EXCERPT:
▬▬▬▬▬▬▬▬▬▬
To update an existing document, we use the update()
method, which replaces a queried object (or set of objects) with a new one. Usually, we want to do some data mangling of the object before placing it in the database. That data mangling can be pretty much anything, and is restricted only by the limitations of the language/shell you are working in.
shell:
> agent1 = db.agents.findOne()
{ "_id" : ObjectId("...e35"), "name" : "James Bond" }
> agent1.code_name = "007";
> agent1.home_address = "221 B Baker Street, London"
> delete agent1.home_address
> agent1
{
"_id" : ObjectId("...e35"),
"name" : "James Bond",
"code_name" : "007"
}
> db.agents.update({"name": "James Bond"}, agent1)
Or if we are only querying for a single document it might be easier to do the update()
based on _id
:
> db.agents.update({"_id": ObjectId("...e35")}, agent1)
pymongo:
>>> agent1 = db.agents.find_one()
{ "_id" : ObjectId("...e35"), "name" : "James Bond" }
>>> agent1["code_name"] = "007";
>>> agent1.["home_address"] = "221 B Baker Street, London"
>>> delete agent1.home_address
>>> agent1
{
"_id" : ObjectId("...e35"),
"name" : "James Bond",
"code_name" : "007"
}
>>> db.agents.update({"name": "James Bond"}, agent1)
Or, again, since we know that each _id
is unique we can play it safe by updating using that:
>>> from bson.objectid import ObjectId
>>> db.agents.update({"_id": ObjectId("...e35")}, agent1)
You might have noticed above that when we did update
, remove
, or find
we have only been able to query for documents that exactly match a very small set of parameters. But that's no good, right? What if we want to match documents with a more complicated set of conditions? What if we want to pull all agents older than 50? What if we want to retrieve all agents whose last name starts with "B"? What if we want to add one to an agents age, because she just had her birthday? This is where query modifiers come in.
▬▬▬▬▬▬▬▬▬▬
DATASET EXTRACT:
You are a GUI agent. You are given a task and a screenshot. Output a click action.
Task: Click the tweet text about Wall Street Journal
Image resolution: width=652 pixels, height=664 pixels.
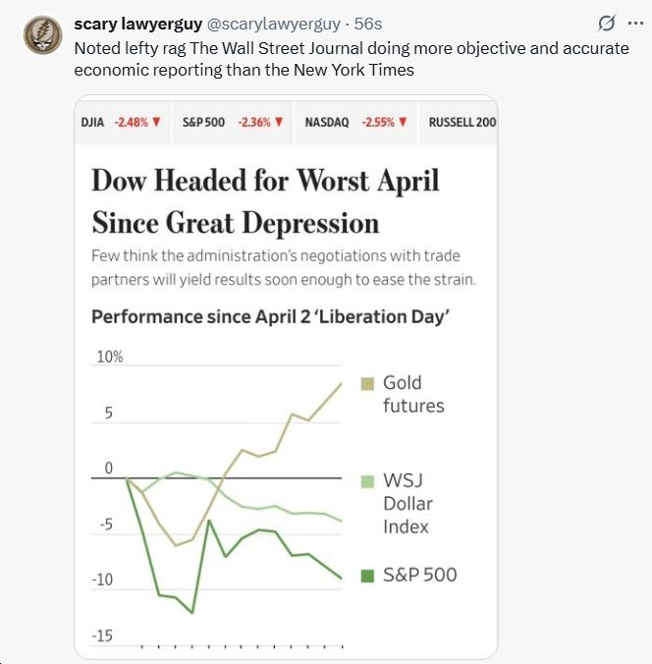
▬▬▬▬▬▬▬▬▬▬
TASK TO COMPLETE:
Could you reproduce verbatim the part of the excerpt on updating documents from "To update an" up to and including "are working in."? The listing has nothing to do with the excerpt on updating documents.

EXERCISE RESULT:
To update an existing document, we use the update()
method, which replaces a queried object (or set of objects) with a new one. Usually, we want to do some data mangling of the object before placing it in the database. That data mangling can be pretty much anything, and is restricted only by the limitations of the language/shell you are working in.